Operations of the Diablo Canyon Power Plant

Kyra Carusa
December 2, 2017

Submitted as coursework for PH240, Stanford University, Fall 2017


Fig. 1: Diablo Canyon Power Plant from Port San Luis. (Source: Wikimedia Commons)

The Diablo Canyon Power Plant is an electricity-generating nuclear power plant located near Avila Beach in San Luis Obispo County, California. As of 2013 it is the only nuclear plant operational in the state. The plant has two Westinghouse-designed 4-loop pressurized-water nuclear reactors operated by Pacific Gas and Electric. These twin 1,100 MWe reactors produce almost 18,000 GWh of electricity per year.
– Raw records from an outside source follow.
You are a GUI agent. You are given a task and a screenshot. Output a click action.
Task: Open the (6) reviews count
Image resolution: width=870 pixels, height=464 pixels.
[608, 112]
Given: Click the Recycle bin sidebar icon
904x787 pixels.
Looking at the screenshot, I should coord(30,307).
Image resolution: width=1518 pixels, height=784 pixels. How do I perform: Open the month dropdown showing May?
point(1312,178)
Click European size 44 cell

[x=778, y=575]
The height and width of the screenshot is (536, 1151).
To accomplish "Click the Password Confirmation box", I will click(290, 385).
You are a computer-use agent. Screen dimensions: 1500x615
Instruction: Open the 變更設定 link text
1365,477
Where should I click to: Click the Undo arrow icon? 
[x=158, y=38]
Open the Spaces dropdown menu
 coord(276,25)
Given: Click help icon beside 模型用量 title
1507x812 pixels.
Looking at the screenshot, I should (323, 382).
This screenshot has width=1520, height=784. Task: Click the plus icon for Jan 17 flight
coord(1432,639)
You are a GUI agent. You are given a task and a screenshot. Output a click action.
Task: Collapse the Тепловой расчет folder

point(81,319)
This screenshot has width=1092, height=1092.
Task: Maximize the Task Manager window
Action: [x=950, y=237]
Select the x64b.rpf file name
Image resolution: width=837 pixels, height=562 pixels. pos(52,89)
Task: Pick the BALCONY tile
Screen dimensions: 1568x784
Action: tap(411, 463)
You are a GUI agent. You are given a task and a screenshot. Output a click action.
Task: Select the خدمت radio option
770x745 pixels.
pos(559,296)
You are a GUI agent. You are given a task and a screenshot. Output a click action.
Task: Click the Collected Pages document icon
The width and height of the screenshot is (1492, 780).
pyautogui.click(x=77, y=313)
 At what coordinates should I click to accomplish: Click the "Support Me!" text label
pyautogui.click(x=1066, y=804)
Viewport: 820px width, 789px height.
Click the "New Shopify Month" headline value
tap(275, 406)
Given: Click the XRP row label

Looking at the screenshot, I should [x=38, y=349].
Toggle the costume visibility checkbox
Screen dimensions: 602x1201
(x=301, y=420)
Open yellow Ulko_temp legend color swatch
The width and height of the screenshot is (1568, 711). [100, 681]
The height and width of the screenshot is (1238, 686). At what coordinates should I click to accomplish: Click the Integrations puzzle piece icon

Almost 8.6% of the electricity California use comes from this plant, supplying the electrical needs of more than 3 million people. [1]

Plant's Power Units

The plant is made up of two operational units and one cooling unit.

Unit One is a 1138 MWe pressurized water reactor supplied by Westinghouse. The unit became active May 7, 1985. The unit is licensed to operate until November 2, 2024. In 2006, Unit One generated electricity at a nominal capacity factor of 101.2 percent. [2]

Unit Two is a 1118 MWe pressurized water reactor supplied by Westinghouse. It went online on March 3, 1986 and is licensed to operate through August 26, 2025. In 2006, Unit Two generated electricity at a capacity factor of 88.2 percent. [2]

The plant draws cooling water from the Pacific Ocean, and during heavy storm surges the units can be throttled back to prevent an excess of kelp from entering the cooling water intake. The plant utilizes once-through cooling for the condenser, which is returned to the Pacific Ocean at a temperature that is regulated to be no more than 20 degrees Fahrenheit warmer than ambient ocean temperatures, influencing an area only one-quarter (1/4) mile radius from the discharge of the plant.

Plant Operation Closing

On June 21, 2016, PG&E announced a Joint Proposal with labor and environmental organizations to increase investment in energy efficiency, renewables and storage, while phasing out nuclear power. The deal entails the operating licenses for Diablo Canyon Units 1 and 2 will not be renewed. These are set to expire on November 2, 2024 and August 26, 2025 respectively. Ultimately, the Diablo Canyon represents two opposing sides of an argument surrounding the idea of clean energy development and having a clean environment paired with projected growth. All of this needing to happen while keeping the California environment safe and clean. Though there are positions coming from both sides of the argument, the general stigma surrounding the use of nuclear energy in California is over powered by those who want to keep California a clean energy state. The major problems with the nuclear plant stem from the necessary precautions needed in case of natural disasters. Without complete confidence in plant safety, the surrounding terrain is vulnerable to massive disaster. Ultimately, PG&E has decided to shut the plant rather than take this risk. [3]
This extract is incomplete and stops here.